Ficou ainda provado que depois de matar o bebé Adelaide congelou o corpo numa arca frigorífica, para que este fosse ali 'confundido com os alimentos'.

O corpo do recém-nascido permaneceu escondido dentro da arca durante oito dias, até que uma enfermeira, amiga de Adelaide Silva, a confrontou. A mulher, que até então dizia ter um fibroma, contou o que fez, atitude que voltou a ter na última sessão de julgamento.

‘‘Fiquei com o bebé no meu colo e tinha uma das mãos no pescoço dele. Não sei quanto tempo fiquei assim, a apertá-lo', confessou a mulher na sala de audiências.
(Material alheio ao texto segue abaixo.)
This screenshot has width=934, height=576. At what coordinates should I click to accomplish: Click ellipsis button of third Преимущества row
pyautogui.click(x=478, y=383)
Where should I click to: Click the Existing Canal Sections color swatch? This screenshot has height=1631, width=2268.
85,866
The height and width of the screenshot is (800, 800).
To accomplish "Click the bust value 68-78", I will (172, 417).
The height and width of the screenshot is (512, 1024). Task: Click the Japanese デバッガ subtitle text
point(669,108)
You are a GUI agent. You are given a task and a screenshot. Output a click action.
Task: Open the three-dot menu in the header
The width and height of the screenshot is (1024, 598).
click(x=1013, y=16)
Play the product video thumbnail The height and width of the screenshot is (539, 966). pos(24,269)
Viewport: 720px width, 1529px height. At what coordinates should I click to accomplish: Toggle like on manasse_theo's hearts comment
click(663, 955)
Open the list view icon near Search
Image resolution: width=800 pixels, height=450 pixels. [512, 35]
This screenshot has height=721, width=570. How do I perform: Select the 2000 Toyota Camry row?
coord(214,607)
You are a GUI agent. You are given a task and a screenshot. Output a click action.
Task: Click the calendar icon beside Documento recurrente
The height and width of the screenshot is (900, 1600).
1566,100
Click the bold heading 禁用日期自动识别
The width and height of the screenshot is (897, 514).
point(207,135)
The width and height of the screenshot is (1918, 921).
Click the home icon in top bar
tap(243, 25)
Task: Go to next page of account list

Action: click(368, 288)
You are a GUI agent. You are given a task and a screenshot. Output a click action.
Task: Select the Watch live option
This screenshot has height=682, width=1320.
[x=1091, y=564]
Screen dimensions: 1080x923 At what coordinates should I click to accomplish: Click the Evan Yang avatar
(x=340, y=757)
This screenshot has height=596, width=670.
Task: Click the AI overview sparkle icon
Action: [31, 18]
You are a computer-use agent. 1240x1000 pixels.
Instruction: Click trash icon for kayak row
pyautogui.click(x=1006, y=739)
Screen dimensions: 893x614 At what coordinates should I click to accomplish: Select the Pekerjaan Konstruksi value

À saída do tribunal o advogado de Defesa, Rui Seara, mostrou-se satisfeito. 'É uma pena mais do que razoável, desde o início que devia ter sido acusada de infanticídio, nunca de homicídio', explicou.

PORMENORES

MOLDURA PENAL

Se Adelaide fosse condenada por homicídio qualificado, como o MP pediu nas alegações finais, a pena aplicada seria entre 8 a 25 anos de prisão. Já quando se trata de um crime de infanticídio, a pena máxima é de cinco anos, que podem ser suspensos.

AMA EM TRIBUNAL

Margarida, ama da filha mais nova de Adelaide, esteve ontem presente em tribunal. A ama, que continua a manter uma boa relação com Adelaide Silva, saiu do tribunal satisfeita por a amiga não ir para a prisão.

TESTEMUNHO DO FILHO

O filho mais velho da mulher, com 16 anos, depôs em tribunal a favor da mãe. O jovem pediu inclusive ao juiz que ela não fosse condenada.

PSICÓLOGOS

O juiz determinou que Adelaide deve continuar a ser seguida por psicólogos. Para além disso, a sua reinserção na sociedade deve ser acompanhada.